Work order:
Give again, word for word, each line below starting at the one that contains "Collapse the 差旅报销 section" and ending at the one that contains "Task: Click the Text-to-speech card area".

Extracted records:
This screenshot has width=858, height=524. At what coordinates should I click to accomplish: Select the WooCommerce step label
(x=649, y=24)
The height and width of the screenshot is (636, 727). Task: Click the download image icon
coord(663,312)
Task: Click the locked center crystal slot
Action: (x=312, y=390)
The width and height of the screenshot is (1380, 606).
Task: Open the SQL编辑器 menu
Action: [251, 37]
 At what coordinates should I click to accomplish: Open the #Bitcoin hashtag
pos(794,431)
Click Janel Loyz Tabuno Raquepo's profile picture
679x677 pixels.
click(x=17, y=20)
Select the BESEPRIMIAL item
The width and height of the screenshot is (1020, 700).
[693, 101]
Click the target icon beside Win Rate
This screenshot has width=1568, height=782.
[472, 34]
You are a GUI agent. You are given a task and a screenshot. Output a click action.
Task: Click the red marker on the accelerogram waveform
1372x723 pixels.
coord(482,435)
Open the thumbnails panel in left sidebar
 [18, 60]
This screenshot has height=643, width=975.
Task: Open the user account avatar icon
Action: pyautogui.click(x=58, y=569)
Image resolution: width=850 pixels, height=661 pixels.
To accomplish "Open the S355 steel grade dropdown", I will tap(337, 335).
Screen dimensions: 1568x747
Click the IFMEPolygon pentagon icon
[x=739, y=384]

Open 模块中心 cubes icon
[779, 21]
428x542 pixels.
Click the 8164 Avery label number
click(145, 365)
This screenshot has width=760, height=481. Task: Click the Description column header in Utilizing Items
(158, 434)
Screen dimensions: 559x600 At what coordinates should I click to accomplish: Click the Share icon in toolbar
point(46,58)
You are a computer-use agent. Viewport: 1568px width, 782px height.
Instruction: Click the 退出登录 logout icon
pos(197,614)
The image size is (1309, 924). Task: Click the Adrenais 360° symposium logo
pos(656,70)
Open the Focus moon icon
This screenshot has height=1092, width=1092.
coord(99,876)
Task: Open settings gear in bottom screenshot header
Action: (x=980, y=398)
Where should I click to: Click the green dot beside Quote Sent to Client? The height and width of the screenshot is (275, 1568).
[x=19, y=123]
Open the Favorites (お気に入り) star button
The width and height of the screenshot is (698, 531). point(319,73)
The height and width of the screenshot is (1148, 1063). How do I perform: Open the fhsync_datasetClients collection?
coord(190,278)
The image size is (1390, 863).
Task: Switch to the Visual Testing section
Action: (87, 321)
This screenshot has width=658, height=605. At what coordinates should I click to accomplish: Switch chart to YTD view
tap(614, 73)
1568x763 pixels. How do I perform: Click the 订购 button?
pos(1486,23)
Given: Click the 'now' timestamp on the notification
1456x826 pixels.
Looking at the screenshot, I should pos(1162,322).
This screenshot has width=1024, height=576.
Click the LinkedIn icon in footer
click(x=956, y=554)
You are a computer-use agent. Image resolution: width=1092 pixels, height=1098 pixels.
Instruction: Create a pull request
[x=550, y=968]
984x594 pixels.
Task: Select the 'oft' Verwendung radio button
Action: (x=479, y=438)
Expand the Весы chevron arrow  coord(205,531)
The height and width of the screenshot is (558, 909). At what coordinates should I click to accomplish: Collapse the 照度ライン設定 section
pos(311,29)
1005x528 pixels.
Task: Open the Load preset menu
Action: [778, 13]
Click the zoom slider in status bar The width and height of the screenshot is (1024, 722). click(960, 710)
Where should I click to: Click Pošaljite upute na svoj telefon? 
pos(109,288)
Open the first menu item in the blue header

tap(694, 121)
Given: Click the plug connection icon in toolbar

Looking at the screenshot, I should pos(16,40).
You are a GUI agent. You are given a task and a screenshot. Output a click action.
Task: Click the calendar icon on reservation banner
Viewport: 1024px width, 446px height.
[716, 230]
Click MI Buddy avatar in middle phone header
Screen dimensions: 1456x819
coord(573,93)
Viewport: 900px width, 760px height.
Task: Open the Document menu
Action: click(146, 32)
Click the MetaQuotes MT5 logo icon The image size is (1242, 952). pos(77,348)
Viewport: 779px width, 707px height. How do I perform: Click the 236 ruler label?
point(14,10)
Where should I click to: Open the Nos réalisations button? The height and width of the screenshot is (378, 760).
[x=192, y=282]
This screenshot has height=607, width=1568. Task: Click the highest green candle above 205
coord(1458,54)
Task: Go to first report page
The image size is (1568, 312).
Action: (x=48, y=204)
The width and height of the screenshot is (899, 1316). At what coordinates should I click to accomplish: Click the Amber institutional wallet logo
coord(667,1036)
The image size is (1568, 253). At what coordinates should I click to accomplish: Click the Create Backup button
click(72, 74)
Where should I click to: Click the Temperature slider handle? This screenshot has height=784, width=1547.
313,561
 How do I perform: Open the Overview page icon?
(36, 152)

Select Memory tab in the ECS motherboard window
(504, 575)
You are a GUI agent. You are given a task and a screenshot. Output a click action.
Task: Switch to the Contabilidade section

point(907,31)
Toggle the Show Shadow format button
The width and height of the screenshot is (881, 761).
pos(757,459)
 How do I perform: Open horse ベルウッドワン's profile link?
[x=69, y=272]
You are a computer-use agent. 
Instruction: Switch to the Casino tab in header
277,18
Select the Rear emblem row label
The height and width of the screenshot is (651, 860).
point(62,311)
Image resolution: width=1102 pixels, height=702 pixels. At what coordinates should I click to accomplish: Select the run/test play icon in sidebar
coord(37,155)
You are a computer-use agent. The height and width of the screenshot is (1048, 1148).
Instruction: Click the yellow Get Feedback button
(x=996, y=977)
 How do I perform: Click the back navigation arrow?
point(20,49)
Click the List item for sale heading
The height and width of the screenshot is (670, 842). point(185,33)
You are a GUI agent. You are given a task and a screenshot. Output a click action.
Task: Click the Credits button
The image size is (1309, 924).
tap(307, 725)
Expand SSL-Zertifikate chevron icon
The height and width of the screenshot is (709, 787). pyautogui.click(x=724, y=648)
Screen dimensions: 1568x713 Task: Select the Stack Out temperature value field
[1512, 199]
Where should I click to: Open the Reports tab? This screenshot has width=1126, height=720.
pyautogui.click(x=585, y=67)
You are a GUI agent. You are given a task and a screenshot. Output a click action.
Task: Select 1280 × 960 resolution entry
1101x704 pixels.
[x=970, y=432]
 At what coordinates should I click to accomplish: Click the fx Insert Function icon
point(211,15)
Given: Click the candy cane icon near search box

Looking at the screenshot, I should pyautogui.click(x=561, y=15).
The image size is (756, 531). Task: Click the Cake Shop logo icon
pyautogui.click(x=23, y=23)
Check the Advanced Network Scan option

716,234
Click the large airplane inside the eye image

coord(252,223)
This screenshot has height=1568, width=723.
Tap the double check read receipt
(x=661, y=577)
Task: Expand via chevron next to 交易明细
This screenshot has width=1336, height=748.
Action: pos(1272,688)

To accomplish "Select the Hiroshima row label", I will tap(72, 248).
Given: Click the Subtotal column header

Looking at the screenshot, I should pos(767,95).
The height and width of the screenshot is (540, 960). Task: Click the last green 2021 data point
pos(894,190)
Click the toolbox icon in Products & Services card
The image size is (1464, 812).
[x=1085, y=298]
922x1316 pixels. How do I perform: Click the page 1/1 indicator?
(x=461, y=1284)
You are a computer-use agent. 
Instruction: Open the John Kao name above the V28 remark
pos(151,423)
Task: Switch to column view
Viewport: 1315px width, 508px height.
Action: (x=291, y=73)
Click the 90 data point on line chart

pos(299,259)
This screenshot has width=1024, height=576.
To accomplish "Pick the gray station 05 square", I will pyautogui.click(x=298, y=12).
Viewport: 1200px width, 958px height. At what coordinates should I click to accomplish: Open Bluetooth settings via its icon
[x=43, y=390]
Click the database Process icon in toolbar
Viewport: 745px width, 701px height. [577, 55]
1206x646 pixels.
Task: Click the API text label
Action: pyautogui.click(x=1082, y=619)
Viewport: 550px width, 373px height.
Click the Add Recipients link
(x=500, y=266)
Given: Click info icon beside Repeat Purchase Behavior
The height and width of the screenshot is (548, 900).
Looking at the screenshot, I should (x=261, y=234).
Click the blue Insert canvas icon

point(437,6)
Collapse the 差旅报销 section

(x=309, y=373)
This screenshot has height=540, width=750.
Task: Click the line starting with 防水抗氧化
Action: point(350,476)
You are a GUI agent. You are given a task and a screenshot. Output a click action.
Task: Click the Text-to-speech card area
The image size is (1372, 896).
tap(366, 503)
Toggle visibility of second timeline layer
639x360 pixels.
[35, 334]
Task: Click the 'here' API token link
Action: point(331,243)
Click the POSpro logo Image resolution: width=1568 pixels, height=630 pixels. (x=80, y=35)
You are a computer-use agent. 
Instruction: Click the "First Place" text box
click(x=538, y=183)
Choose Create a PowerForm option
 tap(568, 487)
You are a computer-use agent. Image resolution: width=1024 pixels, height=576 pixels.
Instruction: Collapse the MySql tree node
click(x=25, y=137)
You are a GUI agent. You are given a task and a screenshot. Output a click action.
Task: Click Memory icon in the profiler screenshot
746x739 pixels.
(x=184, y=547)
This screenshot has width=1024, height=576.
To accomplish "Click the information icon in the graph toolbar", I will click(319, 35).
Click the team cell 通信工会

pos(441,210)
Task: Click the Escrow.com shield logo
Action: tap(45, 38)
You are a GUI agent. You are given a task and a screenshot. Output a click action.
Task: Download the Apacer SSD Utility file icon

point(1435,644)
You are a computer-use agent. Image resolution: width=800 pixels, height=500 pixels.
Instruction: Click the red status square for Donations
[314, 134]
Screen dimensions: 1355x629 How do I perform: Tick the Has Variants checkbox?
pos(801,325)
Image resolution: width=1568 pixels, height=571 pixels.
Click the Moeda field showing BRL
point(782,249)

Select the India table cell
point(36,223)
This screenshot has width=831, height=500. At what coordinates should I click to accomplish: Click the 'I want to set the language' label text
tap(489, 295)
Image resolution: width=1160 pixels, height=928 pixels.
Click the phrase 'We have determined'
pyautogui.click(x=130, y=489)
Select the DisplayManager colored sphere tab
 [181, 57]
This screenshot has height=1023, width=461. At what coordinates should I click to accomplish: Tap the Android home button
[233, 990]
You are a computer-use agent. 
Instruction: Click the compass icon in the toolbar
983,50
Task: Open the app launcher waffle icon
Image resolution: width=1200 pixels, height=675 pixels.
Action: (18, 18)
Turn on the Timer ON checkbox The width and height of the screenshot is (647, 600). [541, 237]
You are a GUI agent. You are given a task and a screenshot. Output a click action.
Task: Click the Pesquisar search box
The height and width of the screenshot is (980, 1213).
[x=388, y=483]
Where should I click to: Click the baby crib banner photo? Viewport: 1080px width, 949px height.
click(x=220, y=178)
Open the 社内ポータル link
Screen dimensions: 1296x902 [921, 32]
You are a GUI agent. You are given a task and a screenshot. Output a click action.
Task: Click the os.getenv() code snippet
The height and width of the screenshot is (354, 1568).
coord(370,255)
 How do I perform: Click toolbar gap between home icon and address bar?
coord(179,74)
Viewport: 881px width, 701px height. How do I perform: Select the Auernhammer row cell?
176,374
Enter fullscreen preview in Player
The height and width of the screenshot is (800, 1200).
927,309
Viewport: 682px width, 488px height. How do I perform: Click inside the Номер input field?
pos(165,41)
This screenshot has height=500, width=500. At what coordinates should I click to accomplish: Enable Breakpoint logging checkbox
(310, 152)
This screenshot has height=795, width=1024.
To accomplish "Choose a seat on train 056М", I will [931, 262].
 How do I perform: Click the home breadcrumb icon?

Answer to this exercise:
Collapse the 差旅报销 section

(x=309, y=373)
This screenshot has height=540, width=750.
Task: Click the line starting with 防水抗氧化
Action: point(350,476)
You are a GUI agent. You are given a task and a screenshot. Output a click action.
Task: Click the Text-to-speech card area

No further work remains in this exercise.